Como premonición de que el verano entra en su recta final, el fin de semana apareció gris y un tanto tristorro, incluso pasado por agua. El Pirineo y otros compromisos con sierras lejanas quedan en esta ocasión relegados a futuras jornadas. Así que una salida por las proximidades de Zaragoza se presenta como deseada y María de Huerva y sus barrancos, bien merecen una visita tras varios meses sin haberme perdido por sus rincones. El sol y el viento, duros y habituales compañeros de otras veces, han cedido hoy su sitio a la quietud y al gris más absoluto.
Una pequeña mochila con agua y algún sólido, serán suficientes para afrontar la sucesión de repechos que van a hacer brotar inmediatamente las primeras gotas de sudor, señal del esfuerzo pero también de la elevada humedad que tenemos hoy. La mano del hombre quita momentáneamente la peculiar belleza que para algunos presenta esta salvaje zona tan próxima a la capital (no todos la acaban descubriendo, pero ya se sabe que para gustos están los colores ¿no?). La urbanización de Cadrete, los secos y pajizos campos de labor, las torres del tendido eléctrico, dejarán de ser visibles con un poco de esfuerzo y paciencia. Se quedarán abajo en cuanto se alcance algún cordal de los que separan los varios barrancos y barranquillos.

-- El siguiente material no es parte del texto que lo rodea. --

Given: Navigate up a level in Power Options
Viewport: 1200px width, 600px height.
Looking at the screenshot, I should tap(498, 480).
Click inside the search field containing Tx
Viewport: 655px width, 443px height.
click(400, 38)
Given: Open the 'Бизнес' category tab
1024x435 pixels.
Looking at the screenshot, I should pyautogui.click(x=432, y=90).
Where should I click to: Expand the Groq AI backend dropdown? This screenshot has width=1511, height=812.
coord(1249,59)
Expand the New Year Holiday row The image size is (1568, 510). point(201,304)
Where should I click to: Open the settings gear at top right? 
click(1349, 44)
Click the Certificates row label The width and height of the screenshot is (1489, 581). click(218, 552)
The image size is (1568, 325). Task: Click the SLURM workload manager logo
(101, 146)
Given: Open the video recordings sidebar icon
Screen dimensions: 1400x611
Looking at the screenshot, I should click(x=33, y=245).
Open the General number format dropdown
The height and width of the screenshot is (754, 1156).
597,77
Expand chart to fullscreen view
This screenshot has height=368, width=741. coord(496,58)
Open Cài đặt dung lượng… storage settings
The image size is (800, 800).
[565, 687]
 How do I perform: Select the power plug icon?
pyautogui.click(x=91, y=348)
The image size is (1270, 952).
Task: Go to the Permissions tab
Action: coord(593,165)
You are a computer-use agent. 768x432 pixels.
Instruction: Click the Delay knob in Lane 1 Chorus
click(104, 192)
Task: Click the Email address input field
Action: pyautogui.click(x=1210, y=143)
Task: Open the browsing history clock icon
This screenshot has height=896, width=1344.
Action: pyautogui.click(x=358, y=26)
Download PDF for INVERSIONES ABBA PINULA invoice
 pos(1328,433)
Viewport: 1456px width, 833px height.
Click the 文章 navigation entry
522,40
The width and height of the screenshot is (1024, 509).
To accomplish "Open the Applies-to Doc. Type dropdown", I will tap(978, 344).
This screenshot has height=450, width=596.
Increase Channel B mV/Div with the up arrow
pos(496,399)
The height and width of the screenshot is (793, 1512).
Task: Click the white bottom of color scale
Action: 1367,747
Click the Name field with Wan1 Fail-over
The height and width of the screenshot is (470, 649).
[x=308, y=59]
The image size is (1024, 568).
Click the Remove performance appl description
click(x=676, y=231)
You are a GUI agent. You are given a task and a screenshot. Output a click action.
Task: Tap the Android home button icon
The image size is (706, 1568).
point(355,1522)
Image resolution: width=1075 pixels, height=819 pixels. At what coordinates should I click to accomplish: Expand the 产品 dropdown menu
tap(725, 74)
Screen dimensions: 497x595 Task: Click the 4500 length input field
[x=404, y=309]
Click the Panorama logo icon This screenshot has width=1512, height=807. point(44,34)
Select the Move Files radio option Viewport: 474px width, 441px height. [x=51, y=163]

Sube y baja para adentrarse en los misterios de estas profundas hendiduras, retorcidas y estrechas, en donde siempre nos sorprenderá ese sonido de lo desconocido o incluso su marcado silencio.
Con la cabeza gacha, intentando acomodar y colocar el ritmo y los pies a esta estrecha y empinada senda, erosionada tanto por las escorrentías de un agua que cuando cae difícilmente empapa, como por el trialero rodar de intrépidos ciclistas, nos vemos sorprendidos (por no decir asustados), con el repentino aleteo nervioso y cercano de una abubilla en plena huida. Siempre ha sido un ave que me ha parecido bella y elegante, por lo que su encuentro sirve para poner una nota de alegría y color en este día tan gris. Continuamos por el sendero que sube en dura rampa al cabezo de la Sal, tan plano en su cima como la plana en donde se asienta. Descendemos por donde acabamos de subir para así, bordear a continuación todos los cabeceros de los barrancos. Es agradable este tramo, te permite un correr rápido y el caminillo va describiendo un curioso eslalom protegido por unos pinos que se ven acostumbrados a la escasez de la zona. Nuevamente el aleteo de una abubilla rompe el silencio dentro (nunca mejor dicho, ya que a tramos, uno parece engullido por el terreno) del barranco de La Balsa. Quiero pensar que es la misma de antes y que nos volveremos a ver una vez pasada esta zona de estrechos, cuando alcancemos la balsa, en lo alto de la plana, aunque ahora se encuentre colmatada y llena de una espesa vegetación que permite pocas alegrías para calmar la sed de los seres vivos por aquí presentes. Me imagino que vamos haciendo el mismo recorrido, ella por lo alto y nosotros inmersos por estos fondos. Y si no es así, tal vez nos encontremos, dentro de un rato, el que cueste descender de nuevo al fondo del barranco y llegar hasta el del Sillón, hacia donde vamos. Se intenta así alargar poco a poco una mañana que, sin darse uno cuenta, se va consumiendo con rapidez. Seguimos atentos a los sonidos, deseosos de oir o ver de nuevo a la escurridiza compañera. Entre la espesura del bosque, a los pies del Cabezo, aparece, sorteando hábilmente y a toda velocidad el intrincado laberinto de vegetación, para posarse con elegancia en una arrugada rama y contemplar cómo, estos animales de dos patas, resopladores y sudorosos, a los que ha ido siguiendo con curiosidad durante su continuo deambular, alcanzan la cima del Sillón y consumen ansiosos las últimas gotas de agua, para volver por donde acaban de llegar. Qué extraños y sin sentido parecen estos animales.